You have done incredibly well. That is absolutely brilliant!

I would say that, as human beings, we are all different. Let's pretend there are no physiological factors at play in the development of obesity. Say it's ALL about psychology - about motivation and will power. Why is it a failing if someone doesn't have the requisite motivation and will power to lose weight? We aren't clones and we all have our unique genetic makeup and life history. Am I a failure if I can't overcome anxiety/depression without medication?

thereiscustardinthejamtart · 01/09/2024 11:25

Snowpaw · 01/09/2024 08:51

My GP surgery does a pretty good job of encouraging healthy living - they have a free walking group run by volunteers that meets multiple times every week, they have health care assistants you can check in with regularly to weigh you and give lifestyle advice, they have an exercise referral service to access gyms at reduced cost, they have tons of information in the waiting room about healthy lifestyles, they have Parkrun posters. They have social prescribers you can speak to about all sorts of lifestyle issues. "Preventative healthcare" is our responsibility.

The NHS is there to treat the most serious diseases / disorders. How we live our life before we reach that point is on us. And I say this as someone who suffers with a metabolic disorder. I know that managing my lifestyle is the key for keeping it under control, so I prioritise that. I weight train. I eat healthily. I spend my weekends in ways that benefit my health - I don't drink, I socialise with my friends doing outdoor activities, I go to bed early. We are in control of the choices we make every day, that's not the NHS's job.

If every GP surgery was like that then there may be less problems overall. You are INCREDIBLY lucky. You do realise that the vast majority of GP surgeries are not like that?

At mine it’s a 5-6 week wait to be seen by a nurse practitioner who then tells you there is nothing wrong with you.

ThatsNotMyTeen · 01/09/2024 11:30

Mang0M1nt · 01/09/2024 11:09

How does it make it easier to eat healthier food if somebody eats shit to the extent it is killing them. Those eating high processed diet, high fat, high sugar diet aren’t going to suddenly switch to a diet high in veg and low in sugar and fat. Nibbling on 2 chicken selects as opposed to 10 isn’t going to reduce your cholesterol.Your % of bad fat will be the same. Your risk of cancer isn’t going to change if you eat the same processed food but just less.

I’m at the high end of a healthy weight and my cholesterol is just in undesirable. I’ve had to cut out full fat milk in my coffee and butter on my toast. Not being obese doesn’t make it any less desirable.

The cancer inducing food companies must be rubbing their hands in glee. They’ll be pedalling the same cancer inducing crap in smaller packaging but charging the same. They’ll actually make money from these jabs.

Well it makes it easier for me, with disordered eating!… I can’t explain it any better than I did above. I no longer get a “hit” from eating food. I did before, I got a “rush” from eating something like chocolate or crisps etc and the rush would make it harder to resist eating more of it.

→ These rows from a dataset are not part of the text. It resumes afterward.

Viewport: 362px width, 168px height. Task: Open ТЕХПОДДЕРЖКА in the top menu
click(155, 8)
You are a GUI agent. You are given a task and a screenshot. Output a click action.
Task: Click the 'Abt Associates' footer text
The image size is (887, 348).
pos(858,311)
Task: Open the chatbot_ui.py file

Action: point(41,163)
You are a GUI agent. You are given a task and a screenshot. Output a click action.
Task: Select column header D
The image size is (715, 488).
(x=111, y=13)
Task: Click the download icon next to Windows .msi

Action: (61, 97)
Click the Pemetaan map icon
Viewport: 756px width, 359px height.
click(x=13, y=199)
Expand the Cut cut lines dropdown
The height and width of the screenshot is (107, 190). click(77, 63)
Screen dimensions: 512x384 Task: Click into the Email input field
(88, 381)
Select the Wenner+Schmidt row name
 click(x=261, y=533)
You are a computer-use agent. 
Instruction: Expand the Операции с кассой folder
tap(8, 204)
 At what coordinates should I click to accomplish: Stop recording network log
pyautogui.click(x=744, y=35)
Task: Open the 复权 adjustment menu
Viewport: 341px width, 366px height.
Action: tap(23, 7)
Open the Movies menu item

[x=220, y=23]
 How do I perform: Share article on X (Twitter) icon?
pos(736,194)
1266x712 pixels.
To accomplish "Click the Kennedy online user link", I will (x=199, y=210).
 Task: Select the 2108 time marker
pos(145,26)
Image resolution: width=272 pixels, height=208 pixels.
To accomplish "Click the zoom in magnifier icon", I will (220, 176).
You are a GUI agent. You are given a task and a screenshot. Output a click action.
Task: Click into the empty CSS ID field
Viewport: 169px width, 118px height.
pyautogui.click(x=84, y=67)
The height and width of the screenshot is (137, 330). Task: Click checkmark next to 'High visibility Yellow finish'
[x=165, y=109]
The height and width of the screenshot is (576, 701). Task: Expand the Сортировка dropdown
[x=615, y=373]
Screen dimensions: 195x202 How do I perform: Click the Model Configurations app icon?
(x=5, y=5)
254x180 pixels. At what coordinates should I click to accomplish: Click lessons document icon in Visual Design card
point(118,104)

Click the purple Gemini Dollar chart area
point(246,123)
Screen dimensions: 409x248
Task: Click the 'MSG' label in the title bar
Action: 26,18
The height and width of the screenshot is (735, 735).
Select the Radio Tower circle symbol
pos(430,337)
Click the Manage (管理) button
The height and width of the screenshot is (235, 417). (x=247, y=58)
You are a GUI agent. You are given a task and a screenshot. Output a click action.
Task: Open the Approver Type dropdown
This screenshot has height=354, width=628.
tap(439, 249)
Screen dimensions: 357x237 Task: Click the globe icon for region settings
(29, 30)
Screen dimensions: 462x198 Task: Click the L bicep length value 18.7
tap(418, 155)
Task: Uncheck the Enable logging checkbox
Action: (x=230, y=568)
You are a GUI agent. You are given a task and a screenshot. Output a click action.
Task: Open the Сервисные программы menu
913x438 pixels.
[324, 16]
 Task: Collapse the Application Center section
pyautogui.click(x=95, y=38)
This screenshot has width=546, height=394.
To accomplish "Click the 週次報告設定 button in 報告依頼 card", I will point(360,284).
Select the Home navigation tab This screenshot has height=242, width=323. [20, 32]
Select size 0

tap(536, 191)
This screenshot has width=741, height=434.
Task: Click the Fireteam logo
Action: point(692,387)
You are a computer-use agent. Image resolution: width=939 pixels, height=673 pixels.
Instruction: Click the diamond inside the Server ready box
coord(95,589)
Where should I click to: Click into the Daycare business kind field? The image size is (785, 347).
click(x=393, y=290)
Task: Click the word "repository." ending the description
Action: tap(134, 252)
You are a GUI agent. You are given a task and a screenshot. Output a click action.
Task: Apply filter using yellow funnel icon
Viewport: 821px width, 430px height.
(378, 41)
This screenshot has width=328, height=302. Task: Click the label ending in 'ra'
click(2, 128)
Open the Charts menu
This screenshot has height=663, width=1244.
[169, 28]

now I don’t get the hit I don’t crave the sugary or fatty stuff. I don’t eat to make myself feel better but just for fuel and because I know I need to eat still a certain amount of calories. Because I no longer get a hit I can more easily choose the apple over the doughnut or the grilled chicken salad over a creamy pasta. Yes I could have chosen those before but when you have your hormones and the other physiological forces at work it’s extremely difficult to overcome. Same as an alcohol abuser (I was one of those too, now long term sober) still makes the choice on some level to buy and drink alcohol when they could choose not to. The addiction/compulsion takes over. Does that make any sense? I think if someone comes at it from the perspective of a “normal” eater who does sometimes eat unhealthy things or occasionally overeats it’s not the same as for a compulsive eater. Same as someone who can have a glass of wine and then leave it doesn’t come at it from the perspective of an alcoholic.

ThatsNotMyTeen · 01/09/2024 11:35

Again though, some attitudes on this thread just demonstrate that in some people’s eyes, whatever fat people do is wrong.